Maybe its just me, but my alternator has 3 posts, and everything in the haynes manual and on schematics on the net have 4 posts/wires coming off the alternator going to the voltage regulator?

Maybe the PO did some funny business? :shrug:
 
If I remember correctly from my own alternator woes, 1 wire alternators are called one wire cause they only connect to the battery directly in one way or another. But usually they usually have 3 posts connecting to each other or the voltage regulator in some way.

I had the original one in it, and when i disconnected the red battery cable it ran fine, till it came to when i added the new stereo, then it pulled too much from the alternator, and when i disconnected it from the battery it died immediately. I got the alternator tested from Kraigen and they said it was fine. I put in my new 1 wire 120 amp alternator, and disconnected the battery it stays on...

Just my .02
 
There is no way for us to know what alternator you have without pictures or at least some part numbers. Please post pics/part numbers if you can.


Stock replacement alternator from autozone, its got 3 posts and was virtually identical to the old one I took off. I will take pics today, I have some spare time to work on the car
 
It really does sound like a problem with ignition coil voltage/wiring.

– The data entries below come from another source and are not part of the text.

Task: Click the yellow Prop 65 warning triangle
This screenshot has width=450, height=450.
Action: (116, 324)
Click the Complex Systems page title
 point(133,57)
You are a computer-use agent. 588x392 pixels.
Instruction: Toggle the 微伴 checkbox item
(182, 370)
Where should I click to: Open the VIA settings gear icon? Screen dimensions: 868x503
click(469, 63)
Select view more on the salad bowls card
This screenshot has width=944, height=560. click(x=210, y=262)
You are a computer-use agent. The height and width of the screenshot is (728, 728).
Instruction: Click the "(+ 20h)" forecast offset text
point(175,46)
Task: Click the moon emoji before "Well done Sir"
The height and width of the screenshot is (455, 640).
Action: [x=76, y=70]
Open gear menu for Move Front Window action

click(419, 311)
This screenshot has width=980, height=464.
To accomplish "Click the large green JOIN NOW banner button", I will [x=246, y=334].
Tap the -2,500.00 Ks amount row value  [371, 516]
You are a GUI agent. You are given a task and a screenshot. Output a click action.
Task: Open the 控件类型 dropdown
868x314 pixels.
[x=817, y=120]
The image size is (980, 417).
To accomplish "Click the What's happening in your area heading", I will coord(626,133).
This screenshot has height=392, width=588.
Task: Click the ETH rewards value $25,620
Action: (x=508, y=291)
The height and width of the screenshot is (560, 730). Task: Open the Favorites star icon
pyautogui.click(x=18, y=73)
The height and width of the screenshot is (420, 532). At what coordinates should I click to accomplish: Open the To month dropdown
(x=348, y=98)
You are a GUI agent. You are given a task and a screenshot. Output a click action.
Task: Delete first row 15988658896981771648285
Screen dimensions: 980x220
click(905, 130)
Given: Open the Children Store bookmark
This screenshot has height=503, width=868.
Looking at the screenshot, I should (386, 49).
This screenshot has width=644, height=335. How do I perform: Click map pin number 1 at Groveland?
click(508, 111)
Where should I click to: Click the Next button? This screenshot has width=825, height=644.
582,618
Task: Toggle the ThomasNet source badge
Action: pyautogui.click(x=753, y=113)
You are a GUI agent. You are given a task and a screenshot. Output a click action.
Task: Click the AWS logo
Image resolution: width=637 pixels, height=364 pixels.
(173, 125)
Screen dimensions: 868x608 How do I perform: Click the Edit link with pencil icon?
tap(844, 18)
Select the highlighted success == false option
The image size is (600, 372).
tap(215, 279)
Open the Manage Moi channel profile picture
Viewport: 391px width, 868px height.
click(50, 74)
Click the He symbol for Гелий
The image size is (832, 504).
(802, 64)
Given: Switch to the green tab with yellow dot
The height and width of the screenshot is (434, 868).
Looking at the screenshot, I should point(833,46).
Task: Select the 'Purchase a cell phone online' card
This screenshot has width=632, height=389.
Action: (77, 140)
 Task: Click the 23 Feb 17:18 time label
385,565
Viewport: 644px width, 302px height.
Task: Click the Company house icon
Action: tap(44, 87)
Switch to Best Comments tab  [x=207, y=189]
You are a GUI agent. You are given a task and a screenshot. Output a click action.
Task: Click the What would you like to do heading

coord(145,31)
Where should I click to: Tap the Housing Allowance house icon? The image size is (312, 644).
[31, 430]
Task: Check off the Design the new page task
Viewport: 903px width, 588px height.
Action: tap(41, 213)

There really isn't any other electrical system that could effect how the engine is running.

Can you get someone to help you? You measure the coil voltage while he/she starts the car and then flips the switch? Voltage at the battery won't tell you much here, you need to measure the voltage directly at the coil.
 
Tested the voltage at the coil with alternator on, jumps up to 14 volts when alternator is switched on. Turn the alt off and it goes back to 11-12 and starts to run great.

Went to autozone and they tested the alternator. Said it was bad, but I have a lifetime warranty on it :nice:

Put the new one in and the same thing happens :shrug:

Its not robbing power from the coil, it does indeed put out the voltage it should, and all the grounds have been doublechecked/taken loose and cleaned.

Coils getting power, the points are adjusted correctly, it just starts to bog down and miss. Before it dies the carb likes to pop a few times to let me know its not happy.

Ignition issue... but.... where......

I might end up getting a ballast resistor and seeing if the points would rather run on the lower voltage they are supposed to get. Maybe the resistor wire/ballast is there for a reason lol :D
 
Points/coil don't like full 12-14v power. Put a resistor wire in and it solved the problem. My guess was arcing through the points when the alternator gave the car full juice.

Put the pertronix back in for ****s and giggles... it starts!
Runs OK, but after about 2 minutes the idle drops considerably and begins to miss. I can rev it up, and it will rev up OK... then die like turning off a switch. Consistant with what is happening to people with a bad module, its lasted me over 3 years so I'm not worried about it being dead.

Ordering a craine XRi unit, and who knows... maybe it will run right :shrug:
 
I plan on doing that, but it would still only be there to trigger the MSD box

I also found out that the used 6A box I got is in fact an older model box converted to a 6T with a pigtail for a soft touch rev limiter controller. Best 50 bucks I ever spent. Going to throw it in tomorrow.